Broccoli pasta has become a cherished tradition in our family It is wholesome and yet indulgent perfect for any time we crave comfort food.
Storage Tips
Store leftovers in an airtight container in the fridge for up to three days. The broccoli mash and pasta can be reheated gently in a skillet with a splash of water to loosen up the sauce. Avoid microwaving if you can since the cheese sauce can become tacky. A drizzle of fresh olive oil before serving brings back some gloss and depth.
Ingredient Substitutions
No shells on hand? Swap in penne or orecchiette. Both shapes work nicely with chunkier sauces. You can play with the cheese too - Pecorino adds even more tang and salt. And for a vegan pasta, try nutritional yeast in place of cheese and olive oil as the finishing touch.
Serving Suggestions
This pasta works as a standalone meal since it has loads of fiber and protein from the cheese. Pair it with a leafy salad drizzled in lemony vinaigrette for a fresh contrast. For a special dinner add roasted chicken thighs or a simple grilled salmon fillet on the side.

This simple broccoli pasta will leave every bite feeling comforting yet healthy Perfect for busy weeknights!

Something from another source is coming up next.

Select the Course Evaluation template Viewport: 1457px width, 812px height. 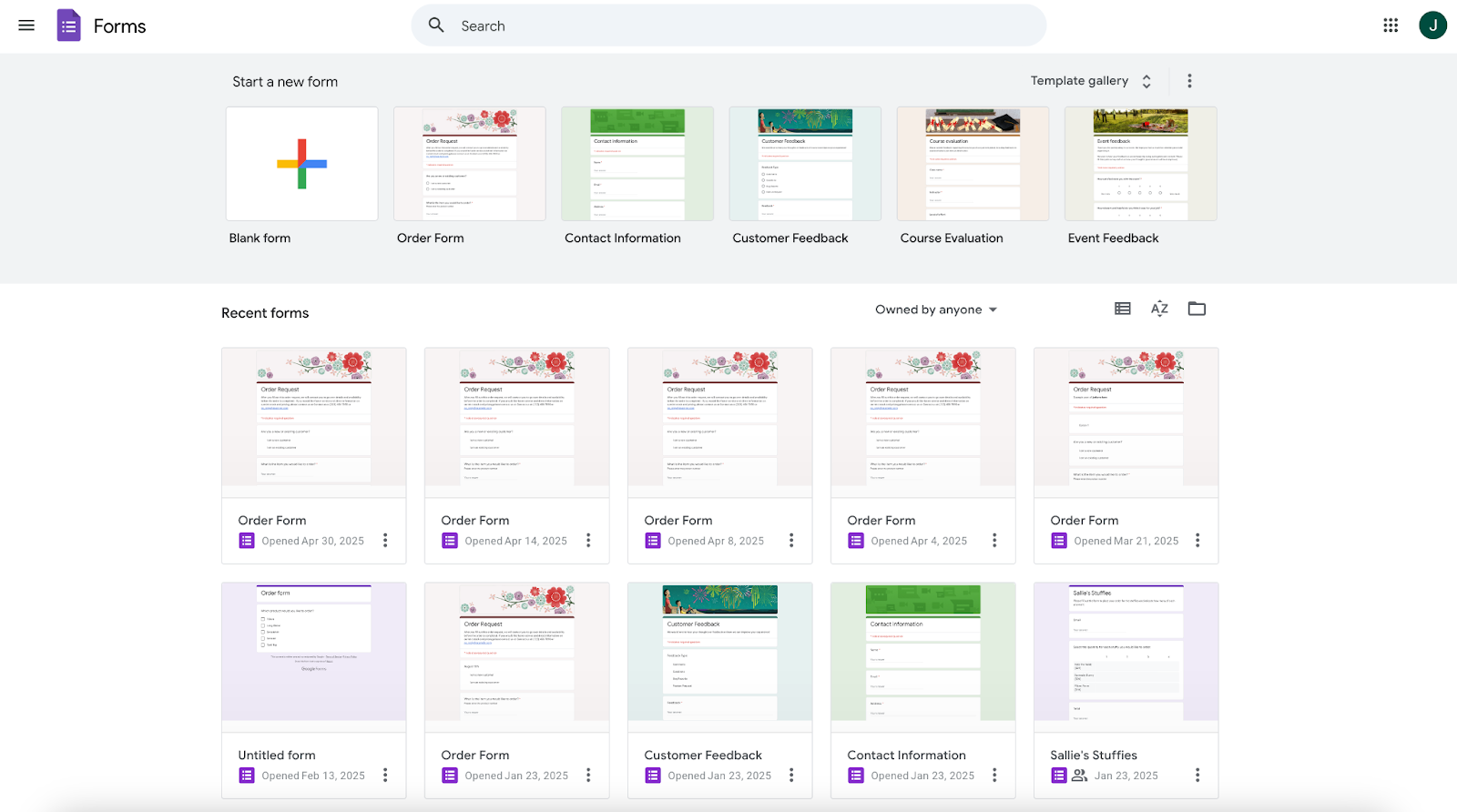coord(973,164)
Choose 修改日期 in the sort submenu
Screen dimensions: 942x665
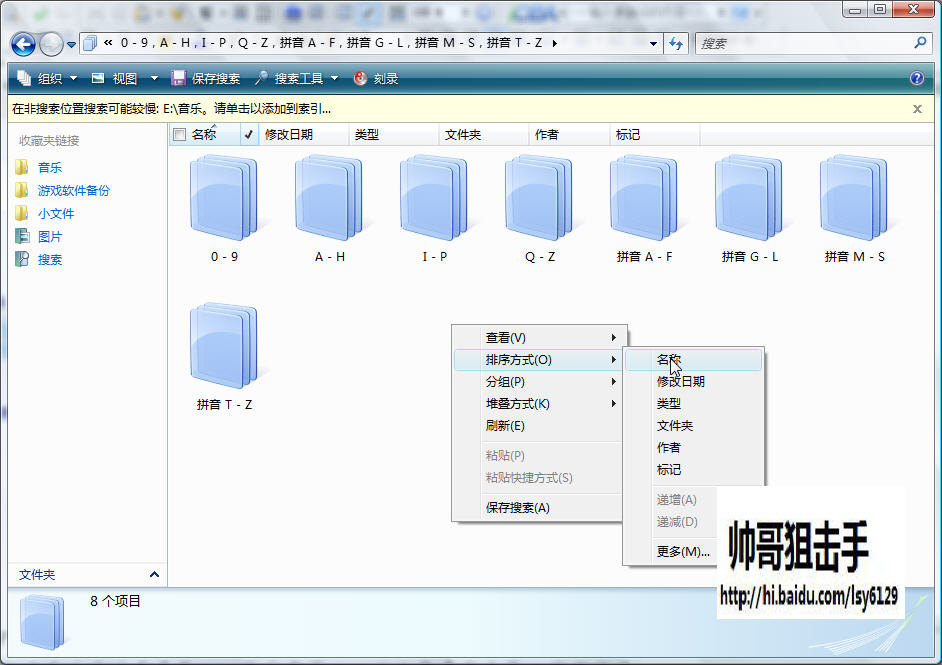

Frequently Asked Questions
- → Can I use a different type of pasta?
Yes, you can substitute shell pasta with penne, fusilli, or spaghetti. Adjust the cooking time as needed for the pasta shape.
- → How can I make this dish creamier?
Stir in extra reserved pasta water or a splash of cream when combining everything in the skillet for a silkier texture.
- → Are there alternatives to parmesan cheese?
You can use pecorino, asiago, or nutritional yeast for a dairy-free option. Adjust the quantity to taste.
- → Can I add protein to this meal?
Grilled chicken, sautéed shrimp, or chickpeas pair well if you want to add extra protein to the pasta.
- → Is it possible to make this dish ahead?
Prepare and store the pasta and broccoli mash separately. Combine and reheat just before serving for best texture.